# First Art Show



## S2artDesigns (Aug 4, 2011)

First forum topic also but I just got contacted to possibly be a vendor at the Georgia Winery here in North GA at some of their events and I wanted to pick the brains of the LJ community. What should I expect, take, etc, any questions you think I should know the answer to or tips. I have never done any kind of show like this before so any advice would be awesome!


----------



## rsdowdy (Aug 25, 2009)

I'd take anything that would show my skills or display wine bottles. I'd make some of those single bottle hang in the air stands that hold the bottle 4" off the counter top with a single piece of wood. Any kind of wine rack you can think of. I'd get pictures of wine racks/cabinets that you know you can build and put them in a notebook as suggested items. I'd take business cards and hand them out like pieces of candy. I'd make up fliers that spoke about yourself, your family, your efforts in your community, how you became a woodworker and about your love of woodworking. Pictures speak louder than words. If you make a favorable impression on the customer, you might earn their real business down the road. And I wouldn't haggle prices. State the prices you need for the cheap items, and then hold to them. By haggling you will undervalue your work and your more expensive items.


----------



## Tennessee (Jul 8, 2011)

I agree completely with rsdowdy.
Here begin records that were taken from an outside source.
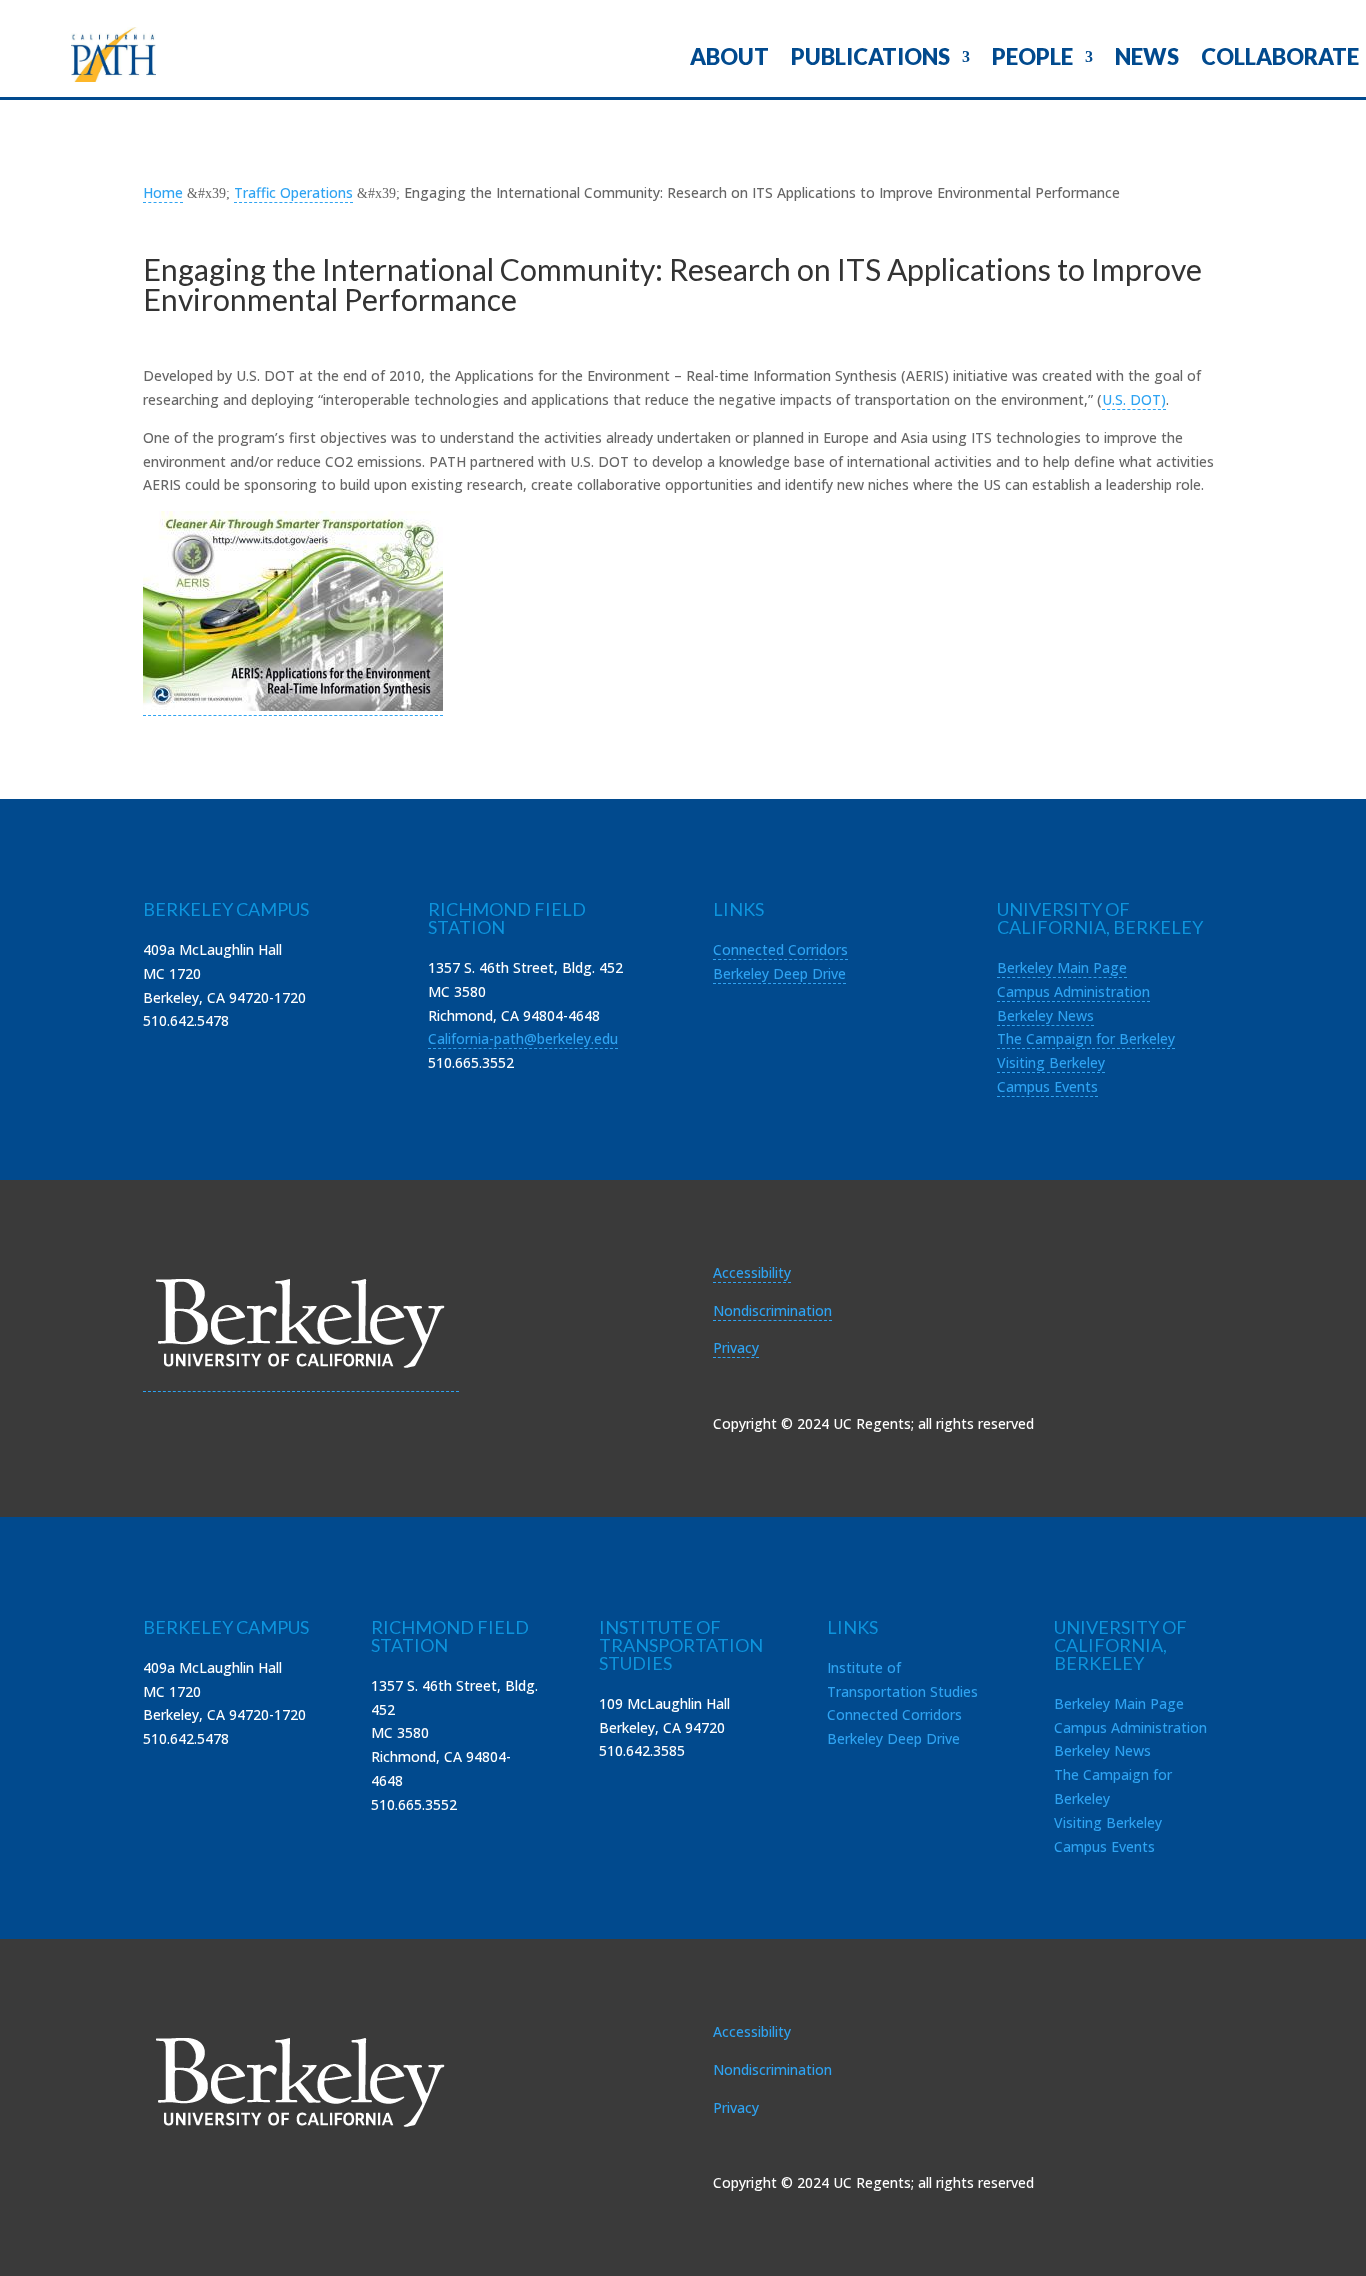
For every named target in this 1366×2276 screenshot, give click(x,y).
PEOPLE (1032, 60)
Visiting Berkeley (1051, 1062)
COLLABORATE (1280, 60)
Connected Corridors (780, 949)
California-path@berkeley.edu (523, 1038)
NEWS (1147, 60)
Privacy (736, 1347)
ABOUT (729, 60)
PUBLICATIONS (870, 60)
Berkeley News (1045, 1015)
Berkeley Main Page (1062, 967)
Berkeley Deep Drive (779, 973)
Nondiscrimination (772, 1310)
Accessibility (752, 1272)
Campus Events (1047, 1086)
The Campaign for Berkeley (1086, 1038)
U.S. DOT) (1134, 399)
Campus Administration (1073, 991)
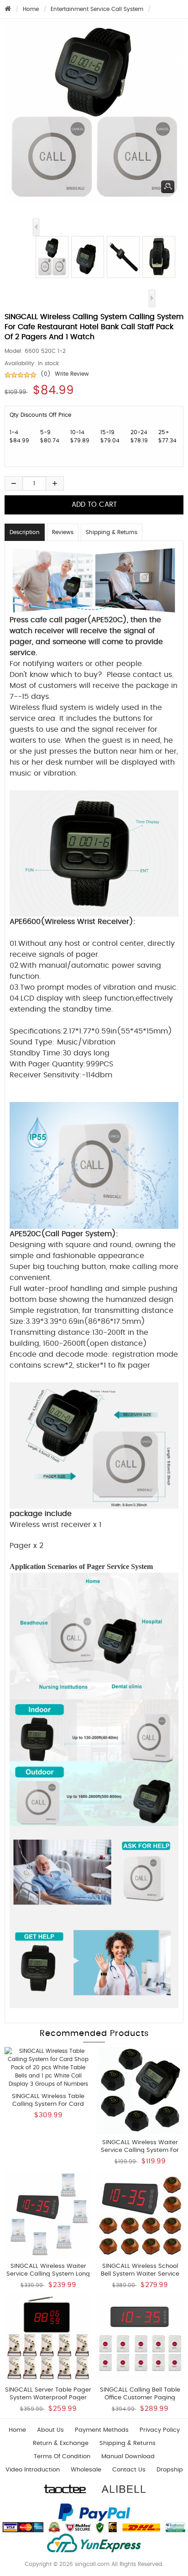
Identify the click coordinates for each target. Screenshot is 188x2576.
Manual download (128, 2457)
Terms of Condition (62, 2457)
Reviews (62, 532)
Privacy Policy (160, 2430)
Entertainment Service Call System (97, 9)
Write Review (72, 374)
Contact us (129, 2470)
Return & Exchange (61, 2443)
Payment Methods (102, 2430)
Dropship (170, 2470)
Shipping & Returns (111, 532)
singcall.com (92, 2564)
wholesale (86, 2470)
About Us (50, 2430)
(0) (46, 374)
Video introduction (32, 2470)
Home (31, 9)
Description (25, 532)
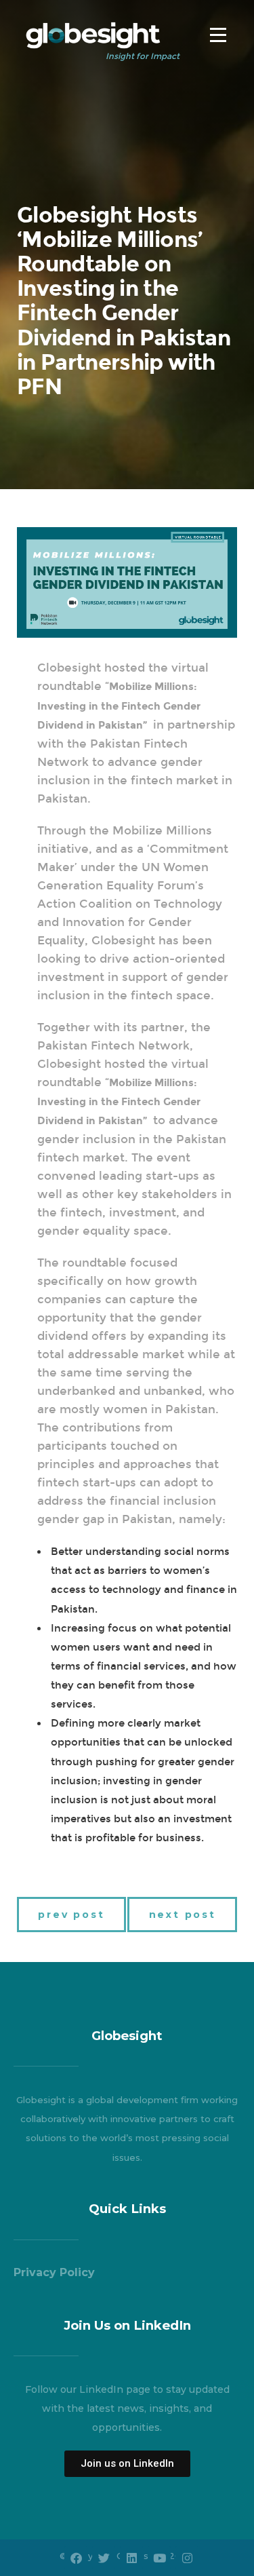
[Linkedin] (131, 2557)
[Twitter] (103, 2557)
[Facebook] (75, 2557)
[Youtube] (159, 2557)
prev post (71, 1914)
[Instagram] (186, 2557)
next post (182, 1914)
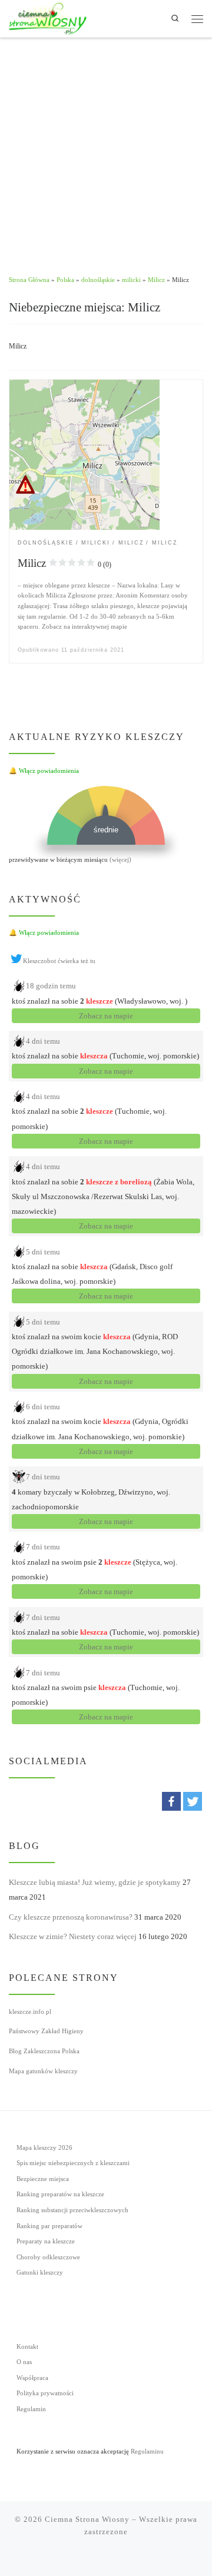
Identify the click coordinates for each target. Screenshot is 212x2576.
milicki (131, 279)
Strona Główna (29, 279)
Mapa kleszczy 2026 (44, 2148)
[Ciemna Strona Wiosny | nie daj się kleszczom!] (48, 18)
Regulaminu (147, 2451)
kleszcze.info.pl (30, 2011)
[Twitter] (192, 1801)
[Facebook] (171, 1801)
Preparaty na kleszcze (45, 2241)
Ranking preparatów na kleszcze (60, 2194)
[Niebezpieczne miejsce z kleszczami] (84, 454)
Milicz (156, 279)
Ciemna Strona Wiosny (87, 2519)
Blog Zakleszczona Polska (44, 2050)
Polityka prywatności (45, 2393)
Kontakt (27, 2346)
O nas (24, 2362)
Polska (65, 279)
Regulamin (31, 2409)
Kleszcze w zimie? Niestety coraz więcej (73, 1936)
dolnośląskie (98, 279)
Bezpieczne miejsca (42, 2179)
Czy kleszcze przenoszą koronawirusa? (70, 1917)
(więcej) (120, 859)
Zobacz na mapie (106, 1015)
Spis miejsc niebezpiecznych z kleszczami (73, 2163)
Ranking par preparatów (49, 2226)
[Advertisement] (106, 150)
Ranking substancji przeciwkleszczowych (72, 2210)
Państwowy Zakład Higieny (46, 2030)
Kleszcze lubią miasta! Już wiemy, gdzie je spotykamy (95, 1882)
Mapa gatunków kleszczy (43, 2070)
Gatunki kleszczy (39, 2272)
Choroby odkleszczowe (48, 2257)
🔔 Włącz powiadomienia (44, 770)
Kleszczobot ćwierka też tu (59, 960)
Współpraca (32, 2378)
Wine people are not generally snobs, especially in North GA, (I live just over the border in SE Tennessee), but the wine show will attract people who love wine, AND other fine things, and they will come with money in their pockets.
By showing you are a craftsman with an ability for them to pursue their love of wine, you'll get sales. Also, I would include any small items you might have built, like freeform boxes, maybe some lathed products, anything that is a little upscale and would fit in with a nice home. Winos don't come to wineries, but people with money who drink wine, and often collect other things do attend these shows. Giving them something else to look at and discuss while they taste the wine will spark sales for you.


----------



## S2artDesigns (Aug 4, 2011)

Thanks for the advice everyone. I had a thought to make wine bottle stoppers for the show but with school in session I just don't have the time. Im actually kind of pressed to get enough items completed for the show to be able to sell. haha. I'm hoping it all goes well. Ideally I would be selling my pendants, walking sticks, and photography prints. But I am probably just going to have necklaces to sell. Sticks take more time than I have and I don't have the money to just print a ton of photos. But I can crank out those pendants pretty well. Again thanks for the advice! Much appreciated it is.


----------



## MrsN (Sep 29, 2008)

I have made some pieces of jewelry with cork accents. They go over really well with people who like wine. I used an old bulitin board for my material, but have wanted to cut up an actual wine cork.



There are lots of possibilites! Just be careful if you try cutting a round cork (or anything round) with power tools, they are not stable and will rock and cause problems.


----------